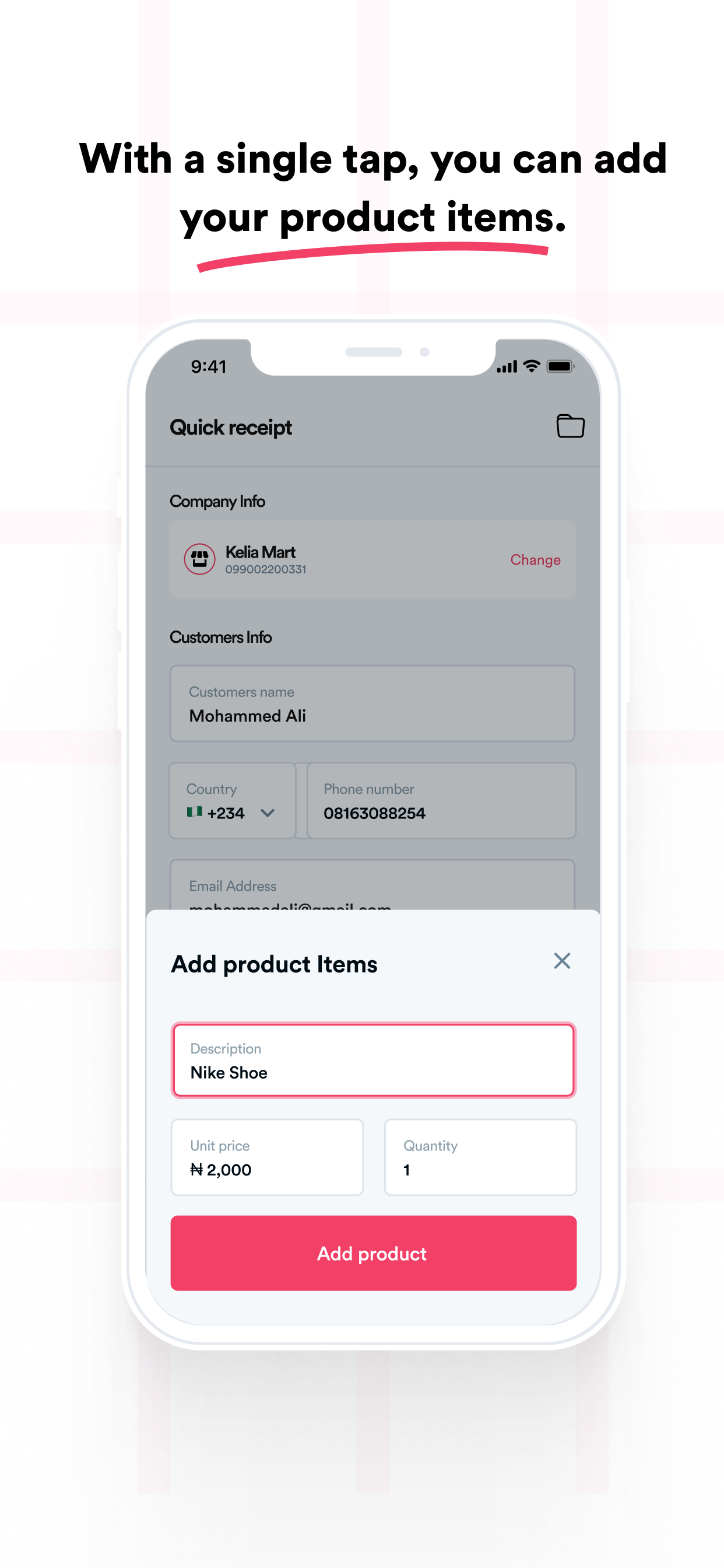Viewport: 724px width, 1568px height.
Task: Close the Add product Items sheet
Action: (561, 961)
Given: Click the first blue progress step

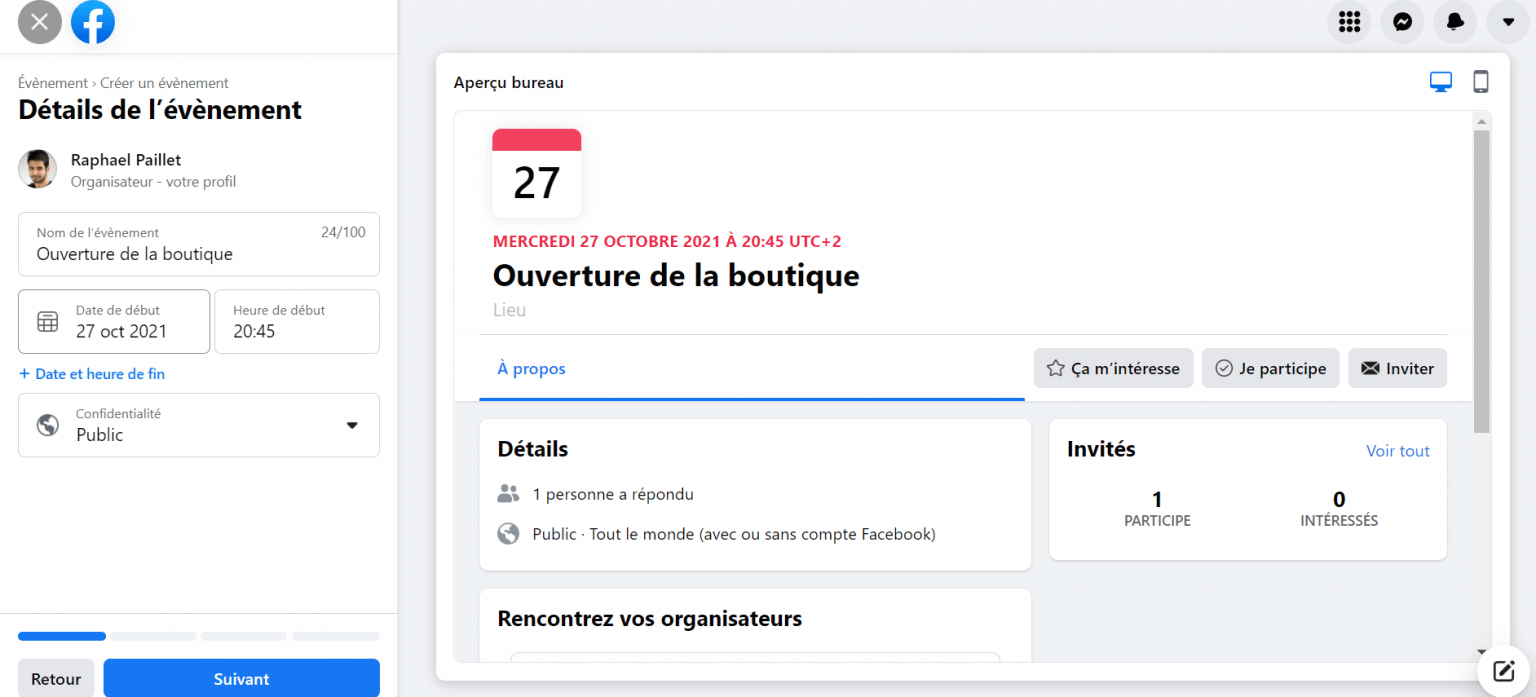Looking at the screenshot, I should (61, 636).
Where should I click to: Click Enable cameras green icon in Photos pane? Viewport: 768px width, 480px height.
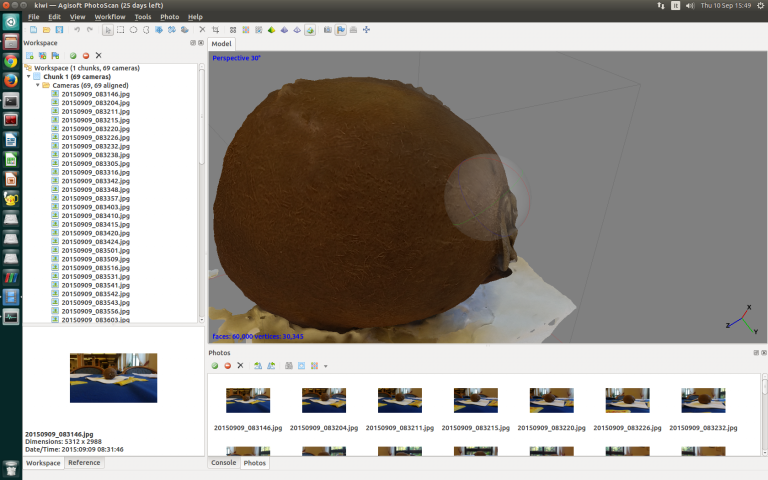point(214,366)
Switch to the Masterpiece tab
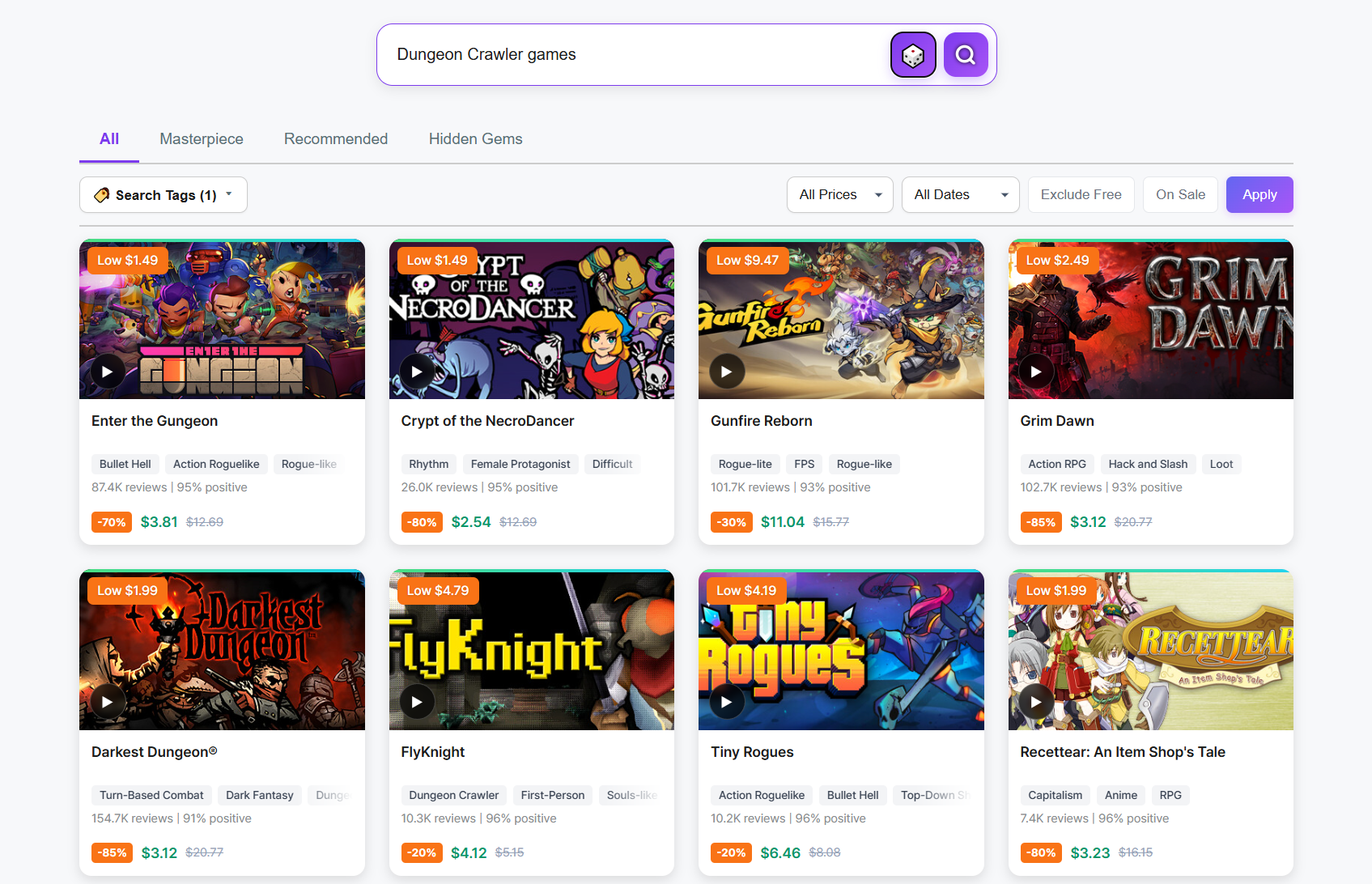The height and width of the screenshot is (884, 1372). click(201, 138)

* * *

Change "Photos pane" to "Photos panel" in the lines starting with the one containing "Where should I" and going on through the end of the records, and give them again with everything else unchanged and the pictures left out.

• Answer:
Where should I click to: Click Enable cameras green icon in Photos panel? Viewport: 768px width, 480px height.
point(214,366)
Switch to the Masterpiece tab
The height and width of the screenshot is (884, 1372). click(201, 138)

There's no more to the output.